Prices tend to be more tangible to a payer. Through collaboration of the pCPA then each payer needs to do their own calculations on whether the drug is affordable in terms of their own budget. Then there are PLA and listing processes to go through. In a lot of cases, cost-effectiveness is one point but does not sway the decision one way or the other. The payers do not critique or redo the PE done by HTA. Whatever comes through that evaluation can essentially be reviewed as fact. They will not debate the outcomes, assumptions and that is why manufacturers are encouraged to talk to HTA. From my experience, PE takes on a greater role where there are no true comparators. PE becomes important for payers in this case because there is nothing else.
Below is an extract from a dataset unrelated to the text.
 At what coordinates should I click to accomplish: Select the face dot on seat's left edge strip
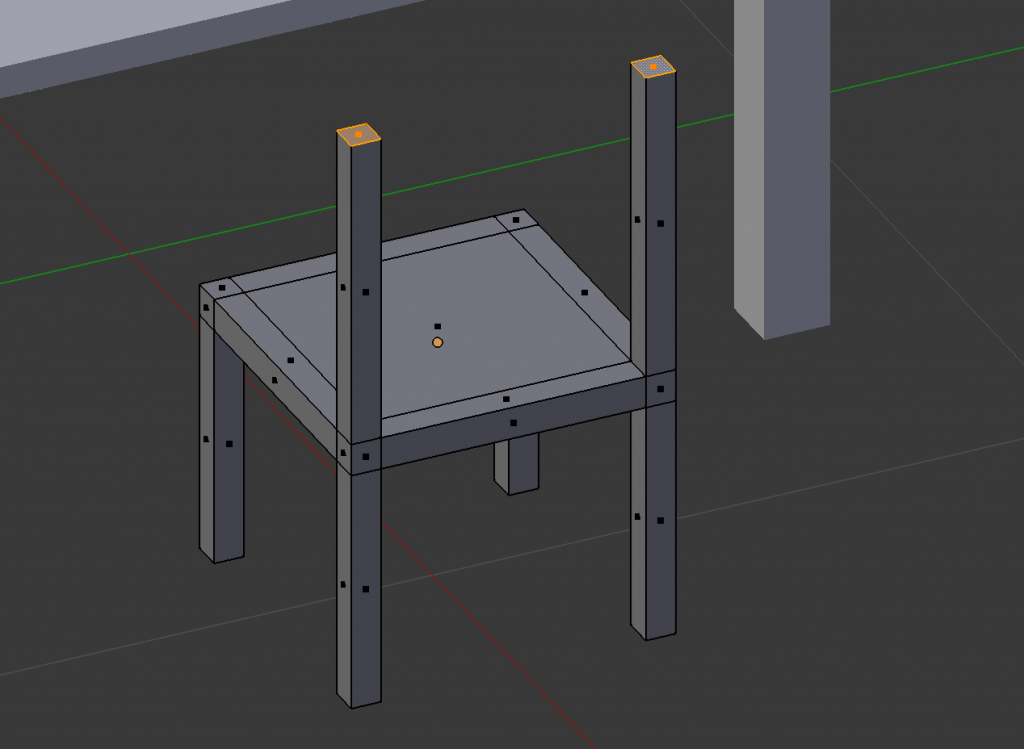pos(291,360)
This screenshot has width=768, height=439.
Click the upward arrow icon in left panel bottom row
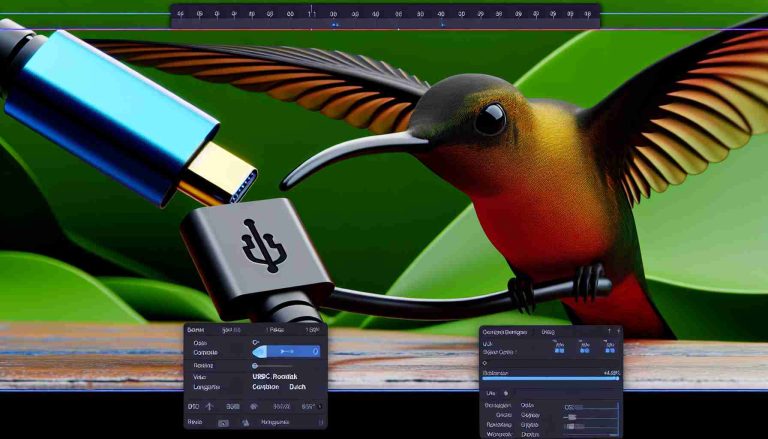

Where does PE have a direct impact?
When I was a payer there was a lot of criticism on how the pCPA was only focused on price. There is no denying it is important. If we accept payers are not going to pay list price then PE provides payers the price to where the technology may approach a conventionally accepted threshold. These are starting to make their way into the HTA recommendation and can be used as an anchor. There is a lot of variability. When you are coming into negotiation and you are charged with bridging that gap, it can be used to set a starting point. Sometimes payers won’t budge and other times it is brought into play. It is best used as a guideline in my opinion.
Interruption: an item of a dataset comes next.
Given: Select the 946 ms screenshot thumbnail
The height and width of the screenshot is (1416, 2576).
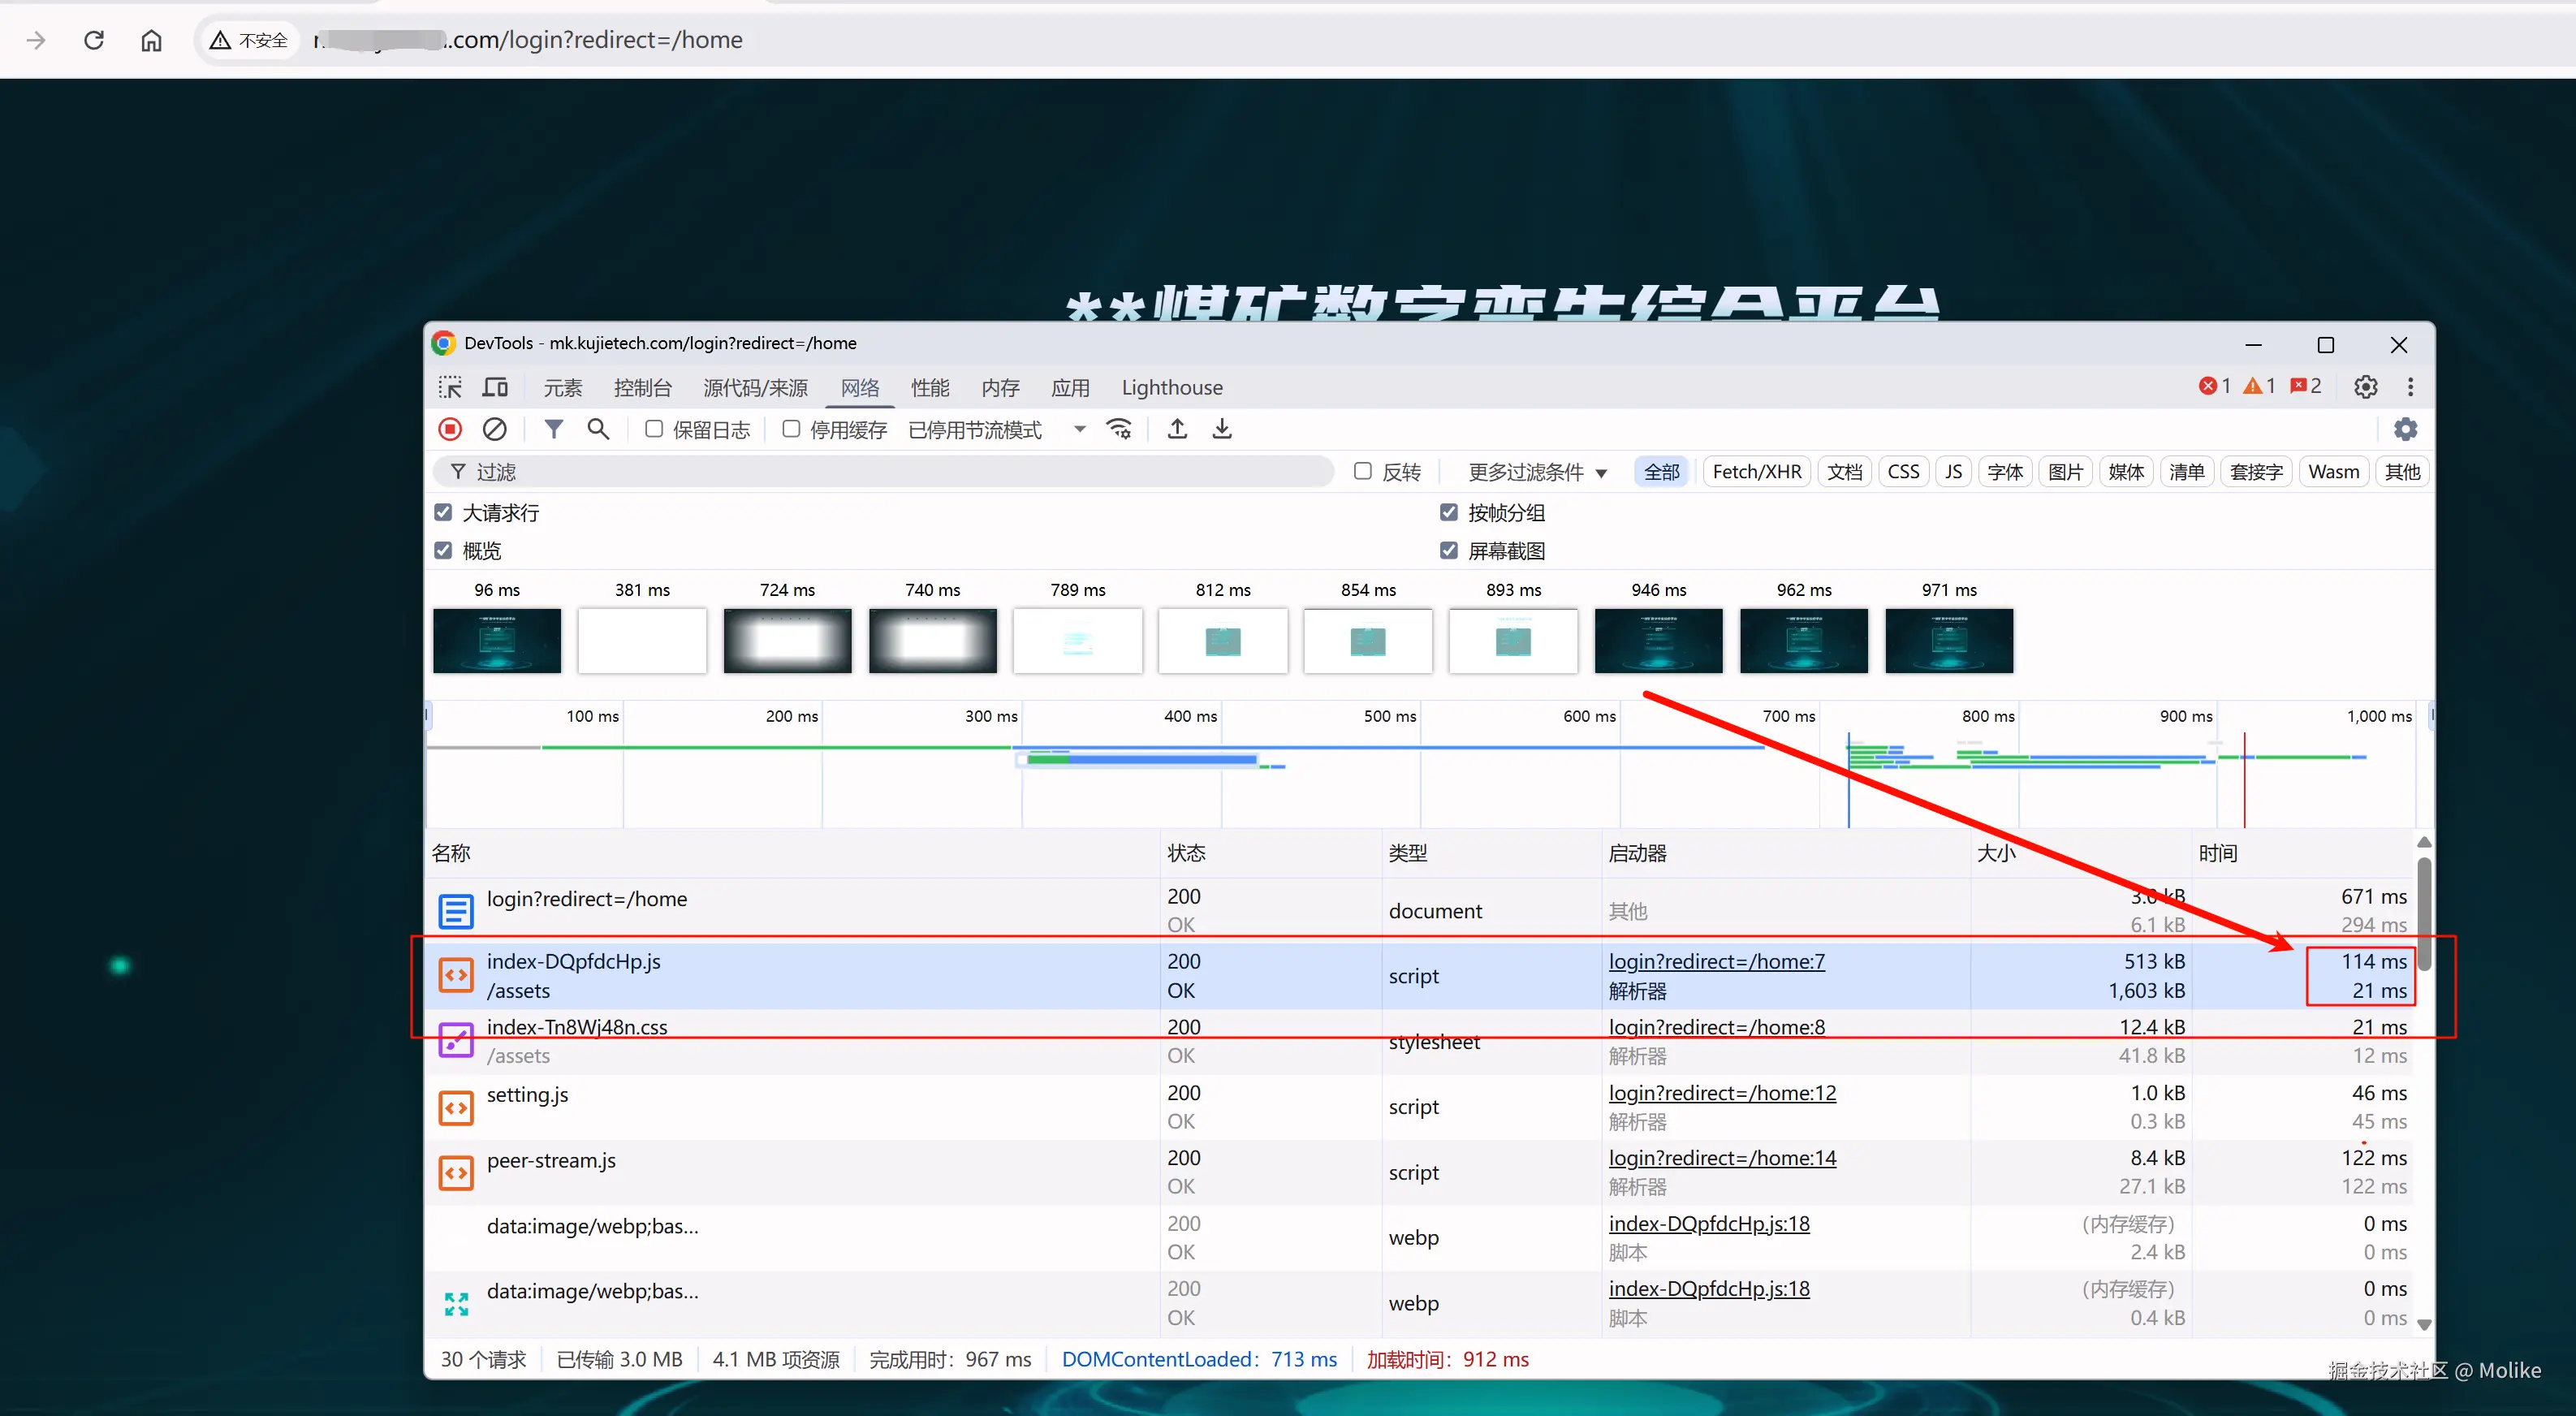Looking at the screenshot, I should [1658, 641].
PE analysis can also be used for products with multiple indications. If they have agreed on differential pricing it can help create a relative comparison.
I think manufacturers are well served to recognize the importance of pricing decisions and the impact they can have on negotiations. Recommendations talk about 80 or 90 percent reduction in price. The % discount is not the thing to talk about because its based on list price. Take advantage of the HTA process opportunities to talk about concerns with the analysis. If the general payer is going to use the model they want to see a simplified summary and be able to change assumptions. They would like to use the BIA to satisfy their own analysis. When you are developing your value story you need to touch on all elements of incremental costs and the corresponding result of values to the system.